Then, define an alternative to your randomly_subset_vec using funFast instead of sample:

'randomly_subset_vec_2' <- function(x) {
  range <- length(x)
  probs <- rep(1/range, range)
  
  o <- funFast(range, size = funFast(range, size = 1, prob = probs), prob = probs)
  return(x[-o])
}

tic();obj <- rrapply(object = l, f = randomly_subset_vec_2);toc();

Answer 6

Maybe we can replace randomly_subset_vec with something simpler with sample and sample.int:

lapply(l, function(x) x[sample.int(5, sample(5, 1))])

Answer 7

Simplify the sampling function:

randomly_subset_vec_2 <- function(x) {
  my_range <- length(x)
  x[-sample(my_range, sample(my_range, 1))]
}

This alone can give a significant speed-up.
And though I have not tested it, given the problem description, to remove some elements (minus sign before sample) is to keep the others. Why not extract some elements (no minus sign) thereby keeping those?

---

Simpler and faster: To sample directly from x is the fastest so far.

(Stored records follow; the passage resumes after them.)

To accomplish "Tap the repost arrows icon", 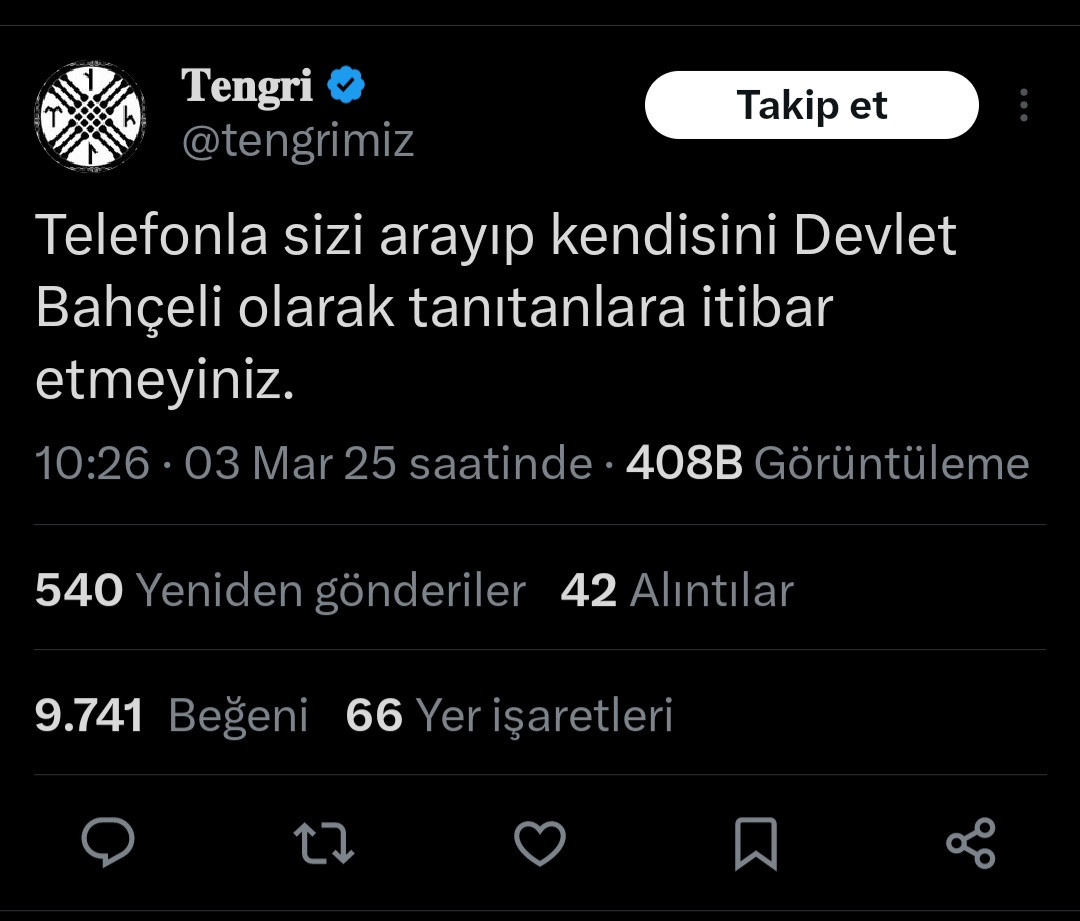I will pyautogui.click(x=325, y=843).
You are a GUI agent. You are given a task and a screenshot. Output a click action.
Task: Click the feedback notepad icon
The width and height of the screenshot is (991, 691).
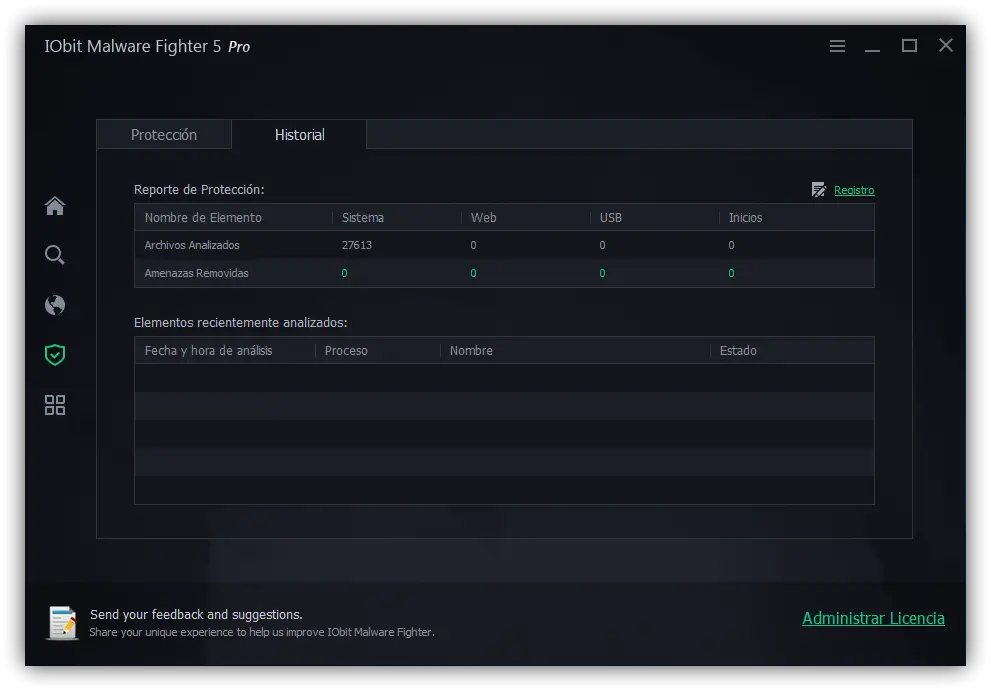(63, 623)
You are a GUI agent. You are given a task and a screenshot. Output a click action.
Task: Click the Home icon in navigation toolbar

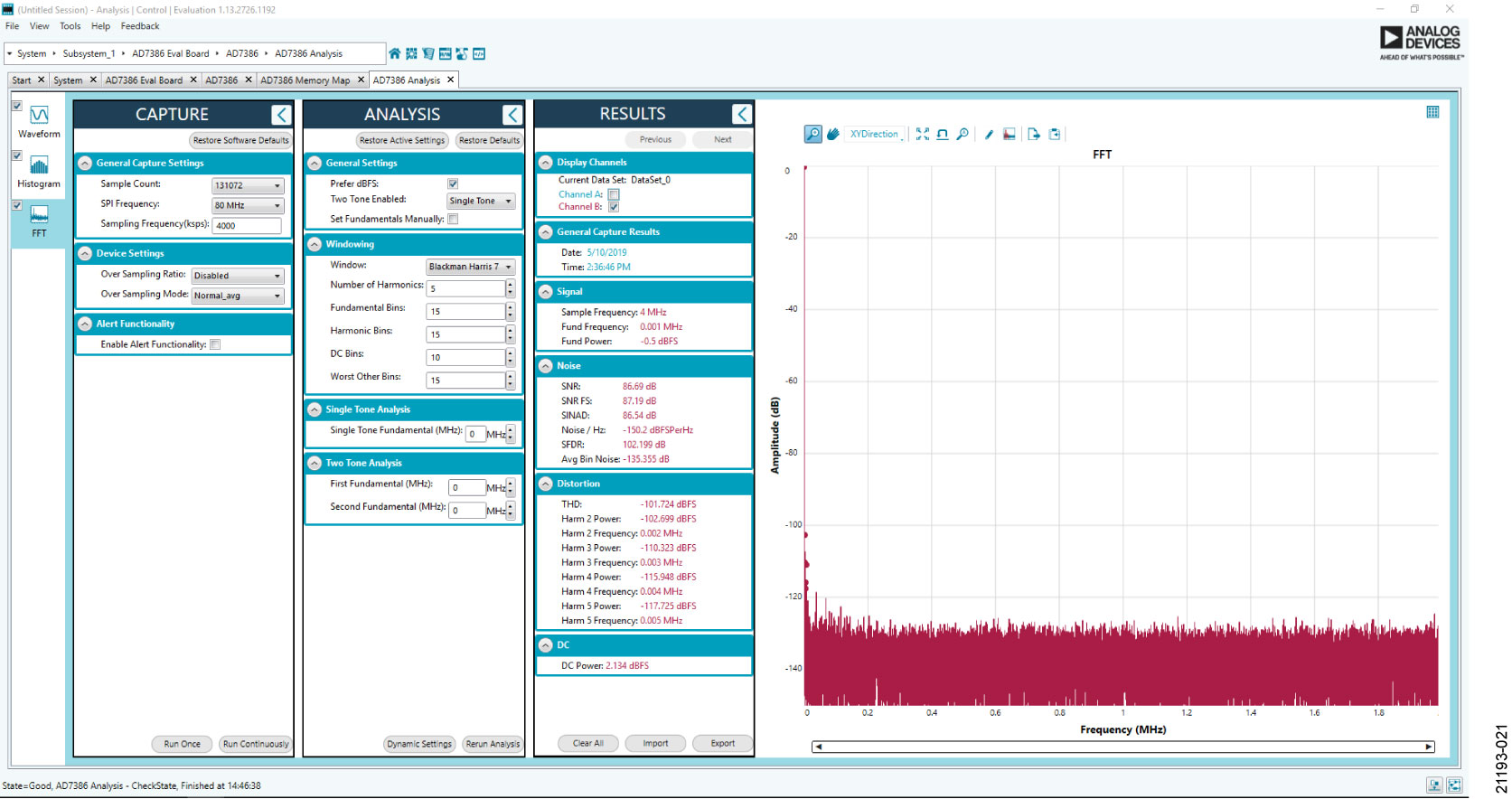pyautogui.click(x=394, y=54)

randomly_subset_vec_3 <- function(x) {
  sample(x, sample(length(x), 1))
}

Answer 8

Very rough and I'm not particularly proud of this. I'm sure there is a more elegant way but this ran in the matter of seconds on my machine

> # Make some fake data
> out <- lapply(1:3000000, function(i){sample(LETTERS, 5, replace = FALSE)})
> out[1:5]
[[1]]
[1] "D" "H" "C" "Y" "V"

[[2]]
[1] "M" "E" "H" "G" "S"

[[3]]
[1] "R" "P" "O" "L" "M"

[[4]]
[1] "C" "U" "G" "Q" "X"

[[5]]
[1] "Q" "L" "W" "O" "V"

> # Create list with ids to sample
> id <- lapply(1:3000000, function(i){sample(1:5, sample(1:5, 1), replace = FALSE)})
> id[1:5]
[[1]]
[1] 2

[[2]]
[1] 2 3 4 1 5

[[3]]
[1] 4

[[4]]
[1] 5

[[5]]
[1] 1 2

> # Extract the ids from the original data using the id list.
> # Like I said I'm not particularly proud of this but it gets the job
> # done quick enough on my computer
> out <- lapply(1:3000000, function(i){out[[i]][id[[i]]]})
> out[1:5]
[[1]]
[1] "H"

[[2]]
[1] "E" "H" "G" "M" "S"

[[3]]
[1] "L"

[[4]]
[1] "X"

[[5]]
[1] "Q" "L"